In this chapter, we have presented and discussed a capabilitarian conceptualization of how MDRO control measures can (negatively) impact the lives and well-being of individual MDRO carriers. According to the capability approach, we should measure and evaluate this impact in terms of how MDRO control measures (negatively) influence what they are able to do or be. Building on Nussbaum list of central human capabilities, we introduced a taxonomy of normatively relevant capabilities and functionings in the context of MDRO. This taxonomy proposes that measures to contain the spread of MDRO may potentially affect carriers in one or more of four domains human life, namely the personal, social, institutional, and environmental domains. We identified eight categories of capabilities – life, bodily health, mental health, bodily integrity, affiliation, other species, play, and control over one’s environment – that can and should be specified differently within the four domains of human life when applied to the context of analyzing how MDRO control measures impact the lives of individual carriers. An overview of this taxonomy can be found in Table 13.1.
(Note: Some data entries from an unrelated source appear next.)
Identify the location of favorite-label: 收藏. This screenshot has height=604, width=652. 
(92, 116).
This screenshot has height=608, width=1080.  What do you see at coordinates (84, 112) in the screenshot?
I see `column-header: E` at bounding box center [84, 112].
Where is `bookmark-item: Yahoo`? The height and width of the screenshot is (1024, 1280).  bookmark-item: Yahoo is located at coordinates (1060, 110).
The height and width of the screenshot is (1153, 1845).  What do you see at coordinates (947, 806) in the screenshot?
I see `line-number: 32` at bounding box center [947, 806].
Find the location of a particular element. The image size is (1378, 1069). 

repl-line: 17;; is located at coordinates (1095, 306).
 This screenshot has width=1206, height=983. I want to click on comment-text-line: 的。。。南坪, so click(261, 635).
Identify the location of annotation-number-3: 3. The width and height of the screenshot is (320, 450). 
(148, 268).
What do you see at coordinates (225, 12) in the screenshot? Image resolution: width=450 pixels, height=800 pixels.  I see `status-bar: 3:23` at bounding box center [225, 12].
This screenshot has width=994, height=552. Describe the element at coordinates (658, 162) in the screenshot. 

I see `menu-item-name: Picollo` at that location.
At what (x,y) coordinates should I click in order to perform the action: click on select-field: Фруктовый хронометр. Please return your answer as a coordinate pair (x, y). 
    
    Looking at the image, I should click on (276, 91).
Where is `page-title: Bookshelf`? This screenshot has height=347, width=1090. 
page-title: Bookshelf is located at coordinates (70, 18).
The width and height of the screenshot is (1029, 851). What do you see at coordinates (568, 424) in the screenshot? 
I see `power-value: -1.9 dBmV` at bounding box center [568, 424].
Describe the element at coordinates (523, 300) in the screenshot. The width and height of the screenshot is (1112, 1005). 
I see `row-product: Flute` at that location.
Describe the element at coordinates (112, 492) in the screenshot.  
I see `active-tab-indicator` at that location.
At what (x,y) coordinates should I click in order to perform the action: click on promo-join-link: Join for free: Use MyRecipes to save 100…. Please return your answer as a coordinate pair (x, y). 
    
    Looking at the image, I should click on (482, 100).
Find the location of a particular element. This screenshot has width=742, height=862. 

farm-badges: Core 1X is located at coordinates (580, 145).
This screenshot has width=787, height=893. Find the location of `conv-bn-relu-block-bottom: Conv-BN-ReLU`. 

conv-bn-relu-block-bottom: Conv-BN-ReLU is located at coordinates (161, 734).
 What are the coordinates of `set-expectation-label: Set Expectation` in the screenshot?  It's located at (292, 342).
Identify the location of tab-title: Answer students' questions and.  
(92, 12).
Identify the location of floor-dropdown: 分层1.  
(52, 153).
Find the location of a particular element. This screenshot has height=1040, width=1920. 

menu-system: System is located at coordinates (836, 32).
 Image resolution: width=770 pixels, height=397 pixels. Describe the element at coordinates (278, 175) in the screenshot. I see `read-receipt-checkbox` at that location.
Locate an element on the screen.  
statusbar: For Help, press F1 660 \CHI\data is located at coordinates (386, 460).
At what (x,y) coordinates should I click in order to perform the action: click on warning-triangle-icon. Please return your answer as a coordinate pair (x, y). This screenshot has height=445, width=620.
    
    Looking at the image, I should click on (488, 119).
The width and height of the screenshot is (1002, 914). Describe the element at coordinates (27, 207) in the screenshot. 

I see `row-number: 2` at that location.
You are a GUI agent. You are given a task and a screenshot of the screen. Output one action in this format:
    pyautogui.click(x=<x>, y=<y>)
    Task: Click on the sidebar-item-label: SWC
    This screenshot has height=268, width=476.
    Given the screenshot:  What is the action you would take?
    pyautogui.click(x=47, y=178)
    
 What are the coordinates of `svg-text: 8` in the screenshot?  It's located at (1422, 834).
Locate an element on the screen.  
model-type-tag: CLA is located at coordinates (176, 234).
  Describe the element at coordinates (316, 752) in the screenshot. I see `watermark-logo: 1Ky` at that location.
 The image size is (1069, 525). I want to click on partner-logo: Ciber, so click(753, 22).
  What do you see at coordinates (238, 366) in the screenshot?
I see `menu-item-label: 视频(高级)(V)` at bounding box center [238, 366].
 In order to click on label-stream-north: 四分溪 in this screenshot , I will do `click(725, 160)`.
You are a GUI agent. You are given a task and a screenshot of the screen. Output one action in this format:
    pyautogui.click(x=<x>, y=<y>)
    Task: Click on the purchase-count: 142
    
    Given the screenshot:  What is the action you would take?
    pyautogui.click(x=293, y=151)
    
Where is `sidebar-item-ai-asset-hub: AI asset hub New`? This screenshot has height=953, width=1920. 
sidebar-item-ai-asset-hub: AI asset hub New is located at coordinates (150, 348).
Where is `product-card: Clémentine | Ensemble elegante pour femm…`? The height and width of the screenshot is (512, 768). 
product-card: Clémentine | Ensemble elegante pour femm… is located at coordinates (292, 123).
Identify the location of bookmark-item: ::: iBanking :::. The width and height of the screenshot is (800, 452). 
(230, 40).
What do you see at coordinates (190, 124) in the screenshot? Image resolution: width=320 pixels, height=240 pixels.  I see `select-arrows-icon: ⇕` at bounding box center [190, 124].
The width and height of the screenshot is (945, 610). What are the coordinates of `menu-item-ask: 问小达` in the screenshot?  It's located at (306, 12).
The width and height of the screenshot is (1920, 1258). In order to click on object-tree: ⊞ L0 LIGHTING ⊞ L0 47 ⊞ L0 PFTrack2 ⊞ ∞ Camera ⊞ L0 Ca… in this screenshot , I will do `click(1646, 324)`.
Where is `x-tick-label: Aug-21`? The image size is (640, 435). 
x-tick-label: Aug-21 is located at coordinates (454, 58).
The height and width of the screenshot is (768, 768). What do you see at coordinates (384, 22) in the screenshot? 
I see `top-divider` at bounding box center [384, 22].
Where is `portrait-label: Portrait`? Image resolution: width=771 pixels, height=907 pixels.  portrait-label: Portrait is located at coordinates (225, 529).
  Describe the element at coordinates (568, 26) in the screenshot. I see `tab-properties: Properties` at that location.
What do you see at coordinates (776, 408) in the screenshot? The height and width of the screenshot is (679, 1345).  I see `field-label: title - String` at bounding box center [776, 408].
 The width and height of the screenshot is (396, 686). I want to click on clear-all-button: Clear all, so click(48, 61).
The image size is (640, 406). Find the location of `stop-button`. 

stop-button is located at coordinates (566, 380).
The taxonomy, we finally argued, should be used as an ethical input to a decision-making framework when deciding on the best measures to take when dealing with cases of MDRO. As such, the taxonomy is both underspecified and open-ended: it still needs to be expanded and adapted when applied to particular, individual cases of MDRO. It does not, by itself, determine when the infringement of a particular capability or range of capabilities is unjust and should be supplemented with a notion of when the reduction of a carrier’s capability-set provides an overriding reason to dismiss a particular control measure.